In Virginia the building code and amendments are approved by the state legislature every 3 years and is adopted statewide. We are currently in the transition period where both the 2006 and 2009 codes are valid. You get to pick which code to be reviewed under, but everything must comply with that code.


----------



## brudgers (Nov 15, 2011)

gbhammer said:
			
		

> It took our department 9 months to review, evaluate, and put together a cost analysis of the changes from the 03 to the 09 code. A six person Code panel then spent another 6 months reviewing every thing we did, and wrote a bunch of amendments to the code. Then the 7 brand new County Counselors spend a few months reading the suggested code and, then the public hearings started. All of this is required by our brand new charter form of government.The point is that even though it was costly just to take the steps towards adoption, even though it was difficult, and even though it brought out the guns from the HBA it might be worth it to do it all over again for the 2012.
> 
> You could even say this reason is a compelling reason:
> 
> _It aggravates brudgers when an AHJ adopts the latest addition of the ICC_.


It hardly aggravates me.

Indeed when I'm feeling cynical, the absurdity of changing the code for the sake of changing the code is somewhat amusing.

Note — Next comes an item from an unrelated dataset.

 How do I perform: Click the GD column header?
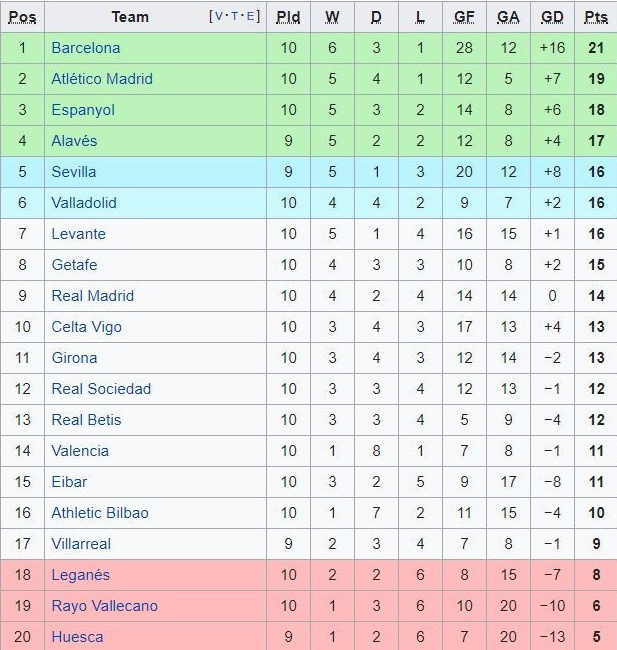552,17
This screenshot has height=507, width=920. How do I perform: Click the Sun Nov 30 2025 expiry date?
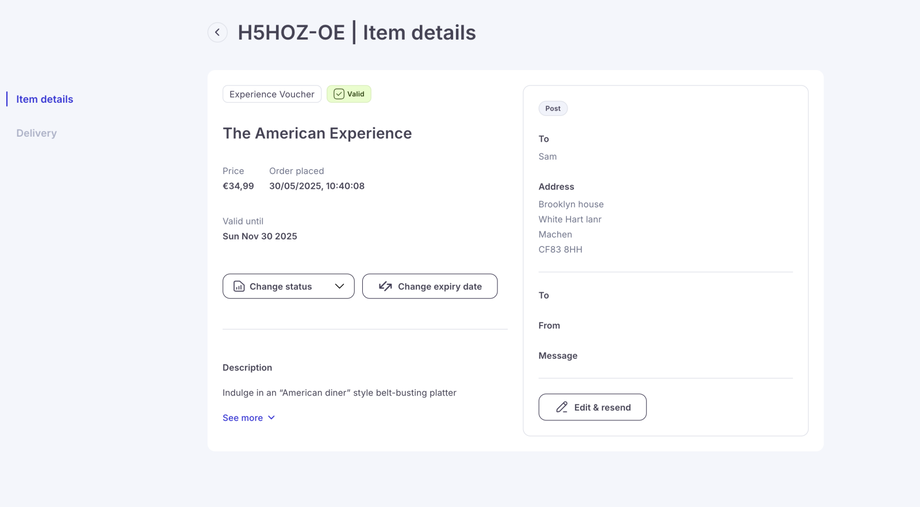click(260, 236)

I mean how can someone not love the "2012 is a bigger number than 2009, therefore it must be better" mentality?

On the other hand, when I'm feeling less cynical, the waste of everyone's time and energy for the sake of ***** size bragging rights makes me almost as sad as yellow does.


----------



## gbhammer (Nov 15, 2011)

Yep old yeller makes me cry every time. :cry:

You mean bigger isn't better? 

The ICC is just like the government, lobbyist and special interest swelling the pot. It's all over ripe.


----------



## Keystone (Nov 15, 2011)

Pennsylvania typically adopts the new cycles but the 2012 are recieving opposition by multiple groups/individuals within the state, so for now we sit, wait and see. Now I know what its like being a dog.

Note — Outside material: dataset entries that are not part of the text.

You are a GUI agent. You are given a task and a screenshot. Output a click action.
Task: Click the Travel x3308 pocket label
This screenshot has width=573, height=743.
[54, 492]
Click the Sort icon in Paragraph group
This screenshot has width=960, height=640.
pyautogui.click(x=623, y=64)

Attended a brief IRC 2012 significant changes and the instructor stated his opinion on adopting the 2012, wasn't to fond of the potential edition.


----------



## High Desert (Nov 15, 2011)

One of the bigger changes is with stairways. In the 2012 you can have "exit access stairways" open to multiple floors as long as you have the required number of "interior exit stairways."

INTERIOR EXIT STAIRWAY. An exit component that serves to meet one or more means of egress design requirements, such as required number of exits or exit access travel distance, and provides for a protected path of egress travel to the exit discharge or public way.

EXIT ACCESS STAIRWAY. An interior stairway that is not a required interior exit stairway.

See Sections 1009 and 1022.


----------



## incognito (Nov 16, 2011)

The significant changes are from the last code cycle(2009). So if you did not adopt the 2009 any seminar on 2012 significant code changes has marginal value. As with the 2009, sprinklers in the 2012 will be a deal killer. Look for lean years at ICC due to jurisdictions not adopting.


----------



## mark handler (Nov 16, 2011)

Significant Changes to the International Residential Code®, 2012 Edition

http://www.iccsafe.org/Store/Pages/Product.aspx?id=7101X12

Significant Changes to the International Building Code®, 2012 Edition

http://www.iccsafe.org/Store/Pages/Product.aspx?id=7024X12


----------



## mark handler (Nov 16, 2011)

Windspeed Maps

One of the more significant changes between the 2009 IRC and IBC, and the 2012 editions actually takes place in a referenced standard. The 2012 IRC and IBC will reference the 2010 edition of ASCE 7 Minimum Design Loads for Buildings and Other Structures and the design wind speed maps in ASCE 7 have changed dramatically from the 2007 edition to the 2010 edition.

The design wind speed maps in the 2010 edition of ASCE 7 are be based upon ultimate strength design. The previous maps were based upon allowable strength design.

http://www.structuremag.org/article.aspx?articleID=1168


----------